§ ACTION ITEM: Please print nothing but the lines from the one containing "Task: Open the '1 usage' hint above bi field" to the final line below, exactly, and no pictures.
Segment Start: RECORDS FOR THE EXERCISE
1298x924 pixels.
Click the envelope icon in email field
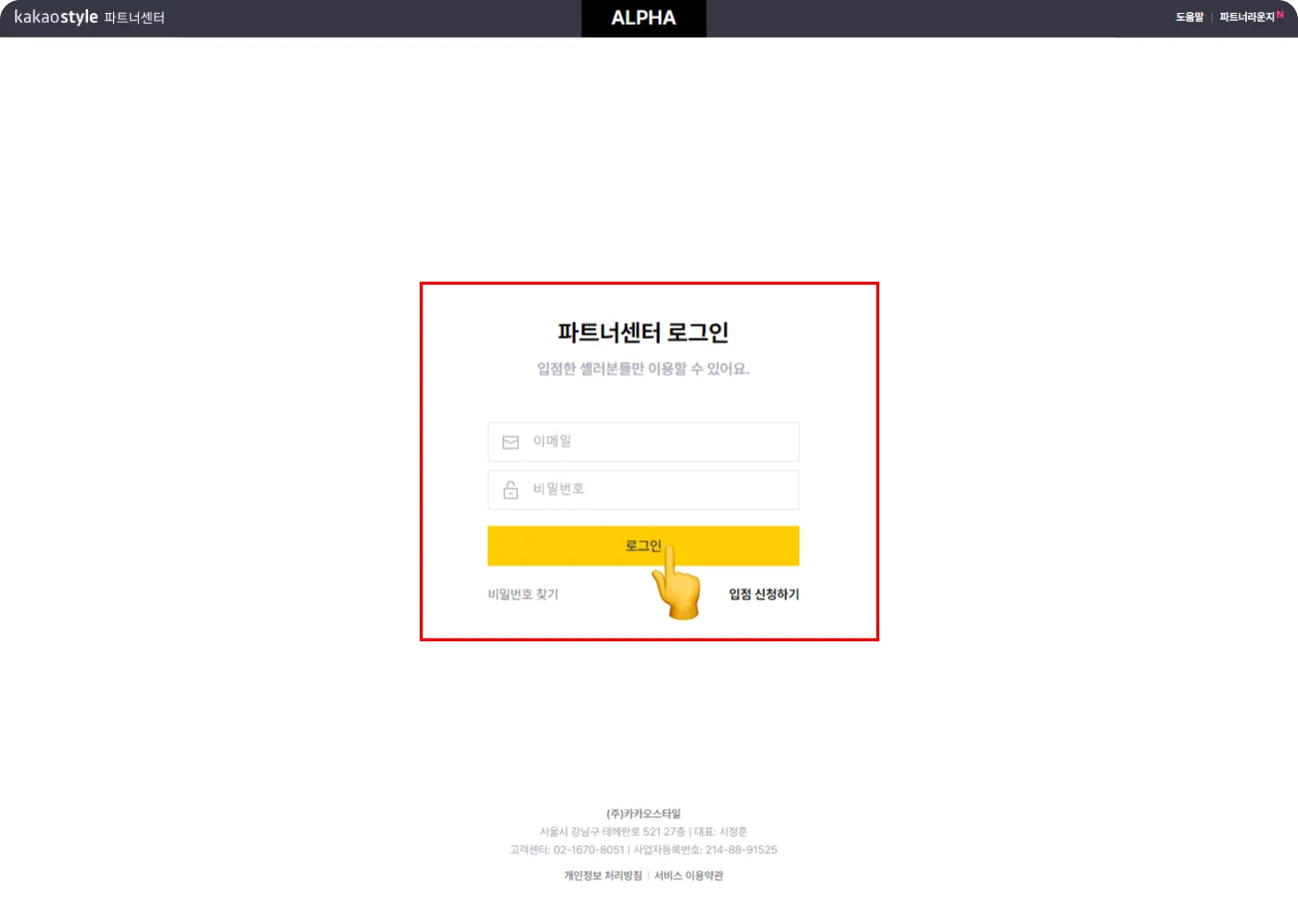[511, 442]
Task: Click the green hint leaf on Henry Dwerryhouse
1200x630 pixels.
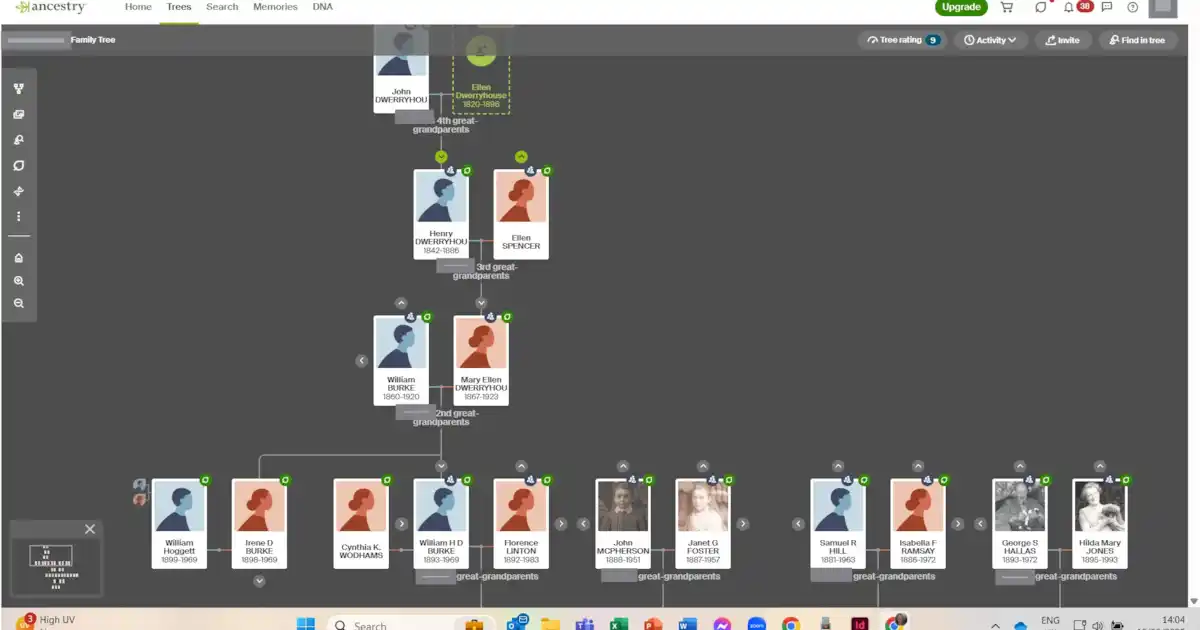Action: (467, 171)

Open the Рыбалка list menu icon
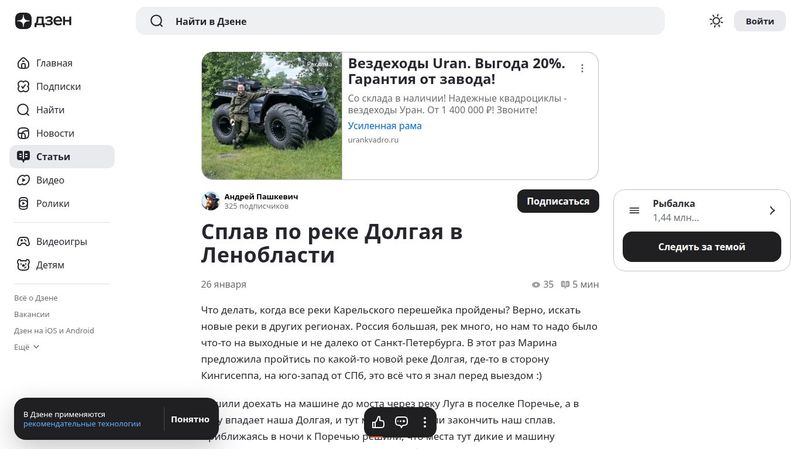(x=634, y=210)
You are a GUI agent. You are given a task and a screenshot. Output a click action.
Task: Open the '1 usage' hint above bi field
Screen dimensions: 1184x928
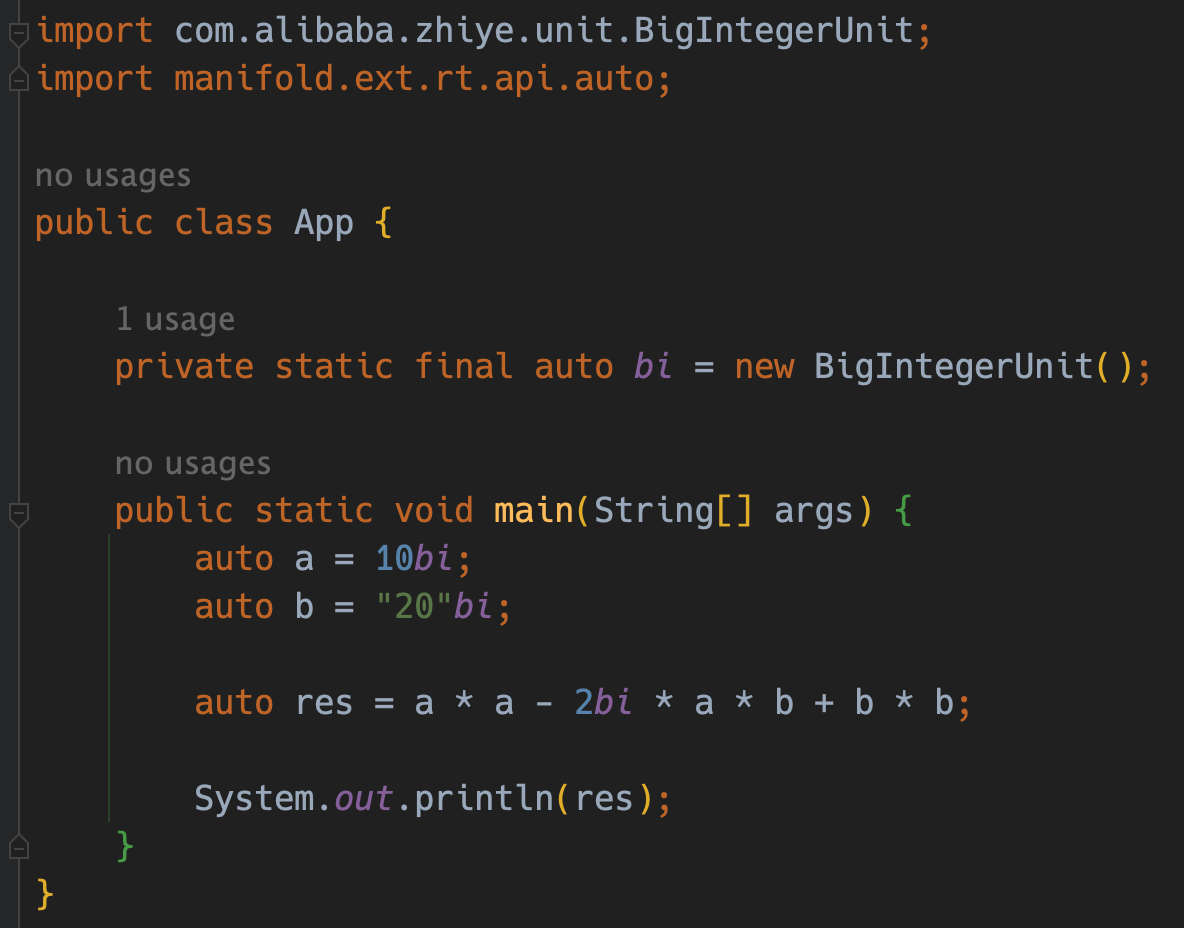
Segment End: RECORDS FOR THE EXERCISE
§ SOLUTION TO THE EXERCISE:
Task: Open the '1 usage' hint above bi field
Screen dimensions: 1184x928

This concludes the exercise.